Abstract

Rheumatoid factors (RFs) are autoantibodies against the fragment-crystallizable (Fc) region of IgG. In individuals with hematological diseases such as cryoglobulinemia and certain B cell lymphoma forms, the RFs derived from specific heavy- and light-chain germline pairs, so-called "stereotypic RFs," are frequently produced in copious amounts and form immune complexes with IgG in serum. Of note, many structural details of the antigen recognition mechanisms in RFs are unclear. Here we report the crystal structure of the RF YES8c derived from the IGHV1-69/IGKV3-20 germline pair, the most common of the stereotypic RFs, in complex with human IgG1-Fc at 2.8 Å resolution.

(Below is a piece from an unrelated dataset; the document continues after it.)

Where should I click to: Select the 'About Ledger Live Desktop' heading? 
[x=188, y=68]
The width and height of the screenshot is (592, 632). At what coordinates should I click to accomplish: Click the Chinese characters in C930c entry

We observed that YES8c binds to the CH2-CH3 elbow in the canonical antigen-binding manner involving a large antigen-antibody interface. On the basis of this observation, combined with mutational analyses, we propose a recognition mechanism common to IGHV1-69/IGKV3-20 RFs: (1) the interaction of the Leu432-His435 region of Fc enables the highly variable complementarity-determining region (CDR)-H3 to participate in the binding, (2) the hydrophobic tip in the CDR-H2 typical of IGHV1-69 antibodies recognizes the hydrophobic patch on Fc, and (3) the interaction of the highly conserved RF light chain with Fc is important for RF activity. These features may determine the putative epitope common to the IGHV1-69/IGKV3-20 RFs. We also showed that some mutations in the binding site of RF increase the affinity to Fc, which may aggravate hematological diseases. Our findings unravel the structural basis for germline-encoded antibody autoreactivity.

Highlights

  • Rheumatoid factors (RFs) are autoantibodies against the fragment-crystallizable (Fc) region of IgG

  • On the basis of this observation, combined with mutational analyses, we propose a recognition mechanism common to IGHV1-69/IGKV3-20 RFs: [1] the interaction of the Leu432–His435 region of Fc enables the highly variable complementarity-determining region (CDR)-H3 to participate in the binding, [2] the hydrophobic tip in the CDR-H2 typical of IGHV1-69 antibodies recognizes the hydrophobic patch on Fc, and [3] the interaction of the highly conserved RF light chain with Fc is important for RF activity

  • In serum from healthy human donors immunized with mismatched red blood cells [12] as well as patients with mixed cryoglobulinemia (MC) caused by hepatitis C virus (HCV) infection [13], mucosa-associated lymphoid tissue–type lymphoma [14], HCV-associated lymphoma [15], and B cell chronic lymphocytic leukemia [16], high frequencies of RFs with combinations of heavy chains and light chains that are from specific germline genes, called “stereotypic RFs”, have been reported [17]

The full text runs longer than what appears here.